I will try to keep this as brief as possible....

I was born in 1985. Ive led a tumultuous life from day one. My parents divorced when I was a toddler. My mom quickly remarried, and due to certain circumstances, my father allowed my step-father to adopt me. I would ultimately not see my father again until I was a teenager. My home life up until the age of about 6 was horrific. At the age of 6, my mom and step-dad divorced, and I moved in with my grandparents. I lived in a psychologically abusive enviroment until I graduated high school.

On a sidenote, I reunited with my dad around 2002. He was a lifelong alcoholic, and was sober for 6+ years before he relapsed in January of 07, and died in June of 08. He had a good heart, but he rejected Christ his whole life (Part of the reason for that is he was scarred as a child by the Jehovah's Witness religion). That was really hard for me, especially now since I feel I could have helped him if my mind was in the place it is today.

I started experimenting with drugs at the age of 14, and by the age of 15, I was a full blown addict.
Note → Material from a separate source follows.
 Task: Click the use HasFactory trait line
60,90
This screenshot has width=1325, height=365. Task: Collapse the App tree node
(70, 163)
My drug use continued until I was 21. I went to a christian treatment facility in 2006, but stayed only a few months. The severity of my addictions changed over the years. But in the end, I contracted Hepatitis C from using Heroin.
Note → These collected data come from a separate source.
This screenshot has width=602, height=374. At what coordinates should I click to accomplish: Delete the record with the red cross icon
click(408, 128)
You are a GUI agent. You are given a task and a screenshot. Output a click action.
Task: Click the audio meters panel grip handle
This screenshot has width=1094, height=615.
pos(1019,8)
Throughout most of my childhood, I wasnt taught anything, religion-wise. And for many years, I rejected Christ, and even mocked him. At the age of 20, my views changed. I became a professer, on my own accord. I had no positive influence. That didnt keep me out of trouble, however. I would continue to struggle for several months before I finally surrendered, and gave my heart to Christ in July of 2006. Around the same time, my girlfriend (Whom I have been with since I was 16, and remain with today. We are not married only because of financial restrictions) did the same. I did well for a short period of time, but I would relapse again in September, which is what finally led to me going to treatment. The facility helped me grow in Christ, even in the short time I was there. And since leaving, I have stayed away from the drugs that brought me bondage for so many years.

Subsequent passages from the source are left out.